++++ Supplied text ++++

‘Thousands’ Missing in Pakistan
PESHAWAR, Pakistan, Aug 30 (IPS) - Twenty-year-old Adnan Khan was among eight persons convicted for an attempt on the life of former president Gen. Pervez Musharraf. The conviction appeared uncertain, just as his whereabouts were before the order by a military court.
"My brother was not a terrorist. He was picked up by security agencies because they said he had links with al-Qaeda and the Taliban," his brother Abdul Qadoos from Khyber Agency, one of the seven tribal districts called the Federally Administered Tribal Areas (FATA) told IPS.
It took years to determine where Adnan Khan had been taken. The attempt to assassinate Gen Musharraf came in December 2003.3
"In February 2005, we filed a habeas corpus petition in Peshawar High Court (PHC) but security agencies denied his presence in their custody, and the case was disposed of," Qadoos said.
"In June the same year, another petition was filed after which it came to the family's knowledge that Adnan has been undergoing trial along with others by a field general court martial."
"There's no justice in such cases because my client was not given fair trial by the army court," Habibur Rehman Afridi, Adnan's lawyer told IPS. Adnan Khan was convicted by the military court two years ago.
But Khan's family is luckier than those of an estimated 8,000 taken away by security forces and not seen since.
Advocate Arif Jan who is pursuing 60 cases of forced disappearances says the issue surfaced in Pakistan soon after attacks in New York and Washington in September 2001. Pakistan's Inter-Services Intelligence (ISI) and the Military Intelligence (MI) picked up large numbers of people from Khyber Pakhtunkhwa province of Pakistan in the north, FATA, Balochistan and Sindh.
"In the majority of the cases the intelligence agencies initially denied the presence of missing persons with them and later they were found in their custody," Jan said.
Amina Masood Janjua's husband Masood Janjua, 44, went missing on Jul. 30, 2005. She subsequently set up the Defence of Human Rights Pakistan (DHRP), which is spearheading a campaign against forced disappearances and seeking recovery of missing persons.
"We have submitted cases in court for recovery of 4,000 persons, including 1700 from Balochistan, Khyber Pakhtunkhwa and FATA. Of these people, about 2,000 have been handed over to the Americans," Janjua, mother of three, told IPS.
"My husband was a soft-hearted man. He ran an information technology college and had nothing to do with al-Qaeda or the Taliban."
Many of the missing people, she believes, are in the U.S.-run detention centres in Bagram or Herat in western Afghanistan.
"The woes and mental torture of sisters, mothers, daughters, fathers, sons and brothers continue. We hope the new Prime Minister Nawaz Sharif will take bold and practical steps to close the underground torture cells established by the security agencies, and that all the missing persons will be recovered," said Janjua.
The Human Rights Commission of Pakistan says the vast majority of illegally detained persons are linked to nationalist parties in Sindh and Balochistan provinces that were staunchly opposed to the military government of Gen. Musharraf.
In one case that came to light, Dr Afia Siddiqui, a woman suspected by the U.S. of links to al-Qaeda, and who had been missing since 2003 was later found in the custody of U.S. forces.

++++

- [Task A]:
Quote the article on missing persons in Pakistan word for word, starting at "Many of the" and ending at "of Gen. Musharraf.".
- [Task B]:
Continue the article on forced disappearances in Pakistan from the point at which it stops.

++++ Provided material ++++

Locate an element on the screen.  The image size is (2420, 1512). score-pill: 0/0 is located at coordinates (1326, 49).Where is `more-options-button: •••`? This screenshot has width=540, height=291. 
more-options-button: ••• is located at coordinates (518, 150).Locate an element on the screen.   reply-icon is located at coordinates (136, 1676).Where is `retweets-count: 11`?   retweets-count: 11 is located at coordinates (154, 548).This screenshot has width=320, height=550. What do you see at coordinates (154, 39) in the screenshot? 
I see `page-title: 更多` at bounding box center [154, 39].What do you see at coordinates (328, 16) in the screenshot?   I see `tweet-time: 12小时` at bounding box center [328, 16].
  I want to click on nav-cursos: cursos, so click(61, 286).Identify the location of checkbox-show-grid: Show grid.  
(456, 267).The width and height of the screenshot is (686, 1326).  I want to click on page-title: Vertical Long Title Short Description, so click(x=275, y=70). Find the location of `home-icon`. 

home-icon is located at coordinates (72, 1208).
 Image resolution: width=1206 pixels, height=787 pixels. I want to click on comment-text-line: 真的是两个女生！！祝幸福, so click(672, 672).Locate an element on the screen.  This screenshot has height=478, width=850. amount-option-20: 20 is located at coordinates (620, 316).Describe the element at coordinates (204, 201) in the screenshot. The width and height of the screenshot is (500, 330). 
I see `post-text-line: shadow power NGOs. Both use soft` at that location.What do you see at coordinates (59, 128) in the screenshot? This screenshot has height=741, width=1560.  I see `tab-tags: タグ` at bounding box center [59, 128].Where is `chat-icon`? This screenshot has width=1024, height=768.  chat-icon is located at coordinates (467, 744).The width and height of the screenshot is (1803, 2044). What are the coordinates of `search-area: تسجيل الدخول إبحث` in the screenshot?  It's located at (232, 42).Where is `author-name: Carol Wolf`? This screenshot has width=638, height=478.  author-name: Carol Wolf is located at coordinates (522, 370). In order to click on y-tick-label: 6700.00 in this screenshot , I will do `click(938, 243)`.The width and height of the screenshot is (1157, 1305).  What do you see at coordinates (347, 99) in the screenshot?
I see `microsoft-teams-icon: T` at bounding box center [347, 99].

++++

- [Written response A]:
Many of the missing people, she believes, are in the U.S.-run detention centres in Bagram or Herat in western Afghanistan.
"The woes and mental torture of sisters, mothers, daughters, fathers, sons and brothers continue. We hope the new Prime Minister Nawaz Sharif will take bold and practical steps to close the underground torture cells established by the security agencies, and that all the missing persons will be recovered," said Janjua.
The Human Rights Commission of Pakistan says the vast majority of illegally detained persons are linked to nationalist parties in Sindh and Balochistan provinces that were staunchly opposed to the military government of Gen. Musharraf.

- [Written response B]:
The Supreme Court of Pakistan, the Lahore High Court and the Peshawar High Court have so far managed to get about 2,000 detainees released from the country's security apparatus.
There is no certainty whether the missing may be dead or alive. Advocate Major (retired) Farhatullah Khan, said that his client's husband Shaukat Ali and her brother-in-law Sardar Ali were taken away by the law enforcement agencies in August 2010 from Mardan district in Khyber Pakhtunkhwa. A few weeks later the body of Sardar Ali was found in Kohat district in the province. Shaukat Ali is still missing, he said.
In September 2007 Amnesty International said that Pakistani intelligence officials were abducting people with little or no proof of al-Qaeda connections, and selling them to the U.S.
On Jan. 8 this year the Parliamentary Committee on National Security said a person's arrest by any agency or department must be in accordance with Article 10 of the Constitution, and that activities of intelligence agencies must be regulated. Arrested people must be presented before the court within 24 hours, it said.
Amina Janjua said this has brought no change in the ways of the intelligence agencies.
In September last year, a four-member United Nations working group on enforced or involuntary disappearances welcomed "the declared will of the Pakistan government to tackle the issue of enforced disappearances," but noted that "serious challenges remain."
The UN experts welcomed the role played by the judiciary. But they noted that information was lacking. "We note that cases continue to be reported to national authorities, but there are controversies both on figures and on the nature of the practice of enforced disappearances," said Olivier de Frouville, chair of the working group.
The government informed the Peshawar High Court earlier this year that more than 400 suspects arrested during the counter-insurgency offensive in Swat in 2009 had been sent to seven internment centres, where relatives were allowed to meet them.
Justice (retired) Javid Iqbal, chairman of the government-appointed commission on missing persons says the total number of missing persons in Pakistan stands at 460, including 18 from Islamabad, 117 from Punjab, 174 from Sindh, 170 from Khyber Pakhtunkhwa, 57 from Balochistan and 12 each from Azad Kashmir and FATA.
But that is the official figure. Amina Janjua doesn't agree. "They are in thousands."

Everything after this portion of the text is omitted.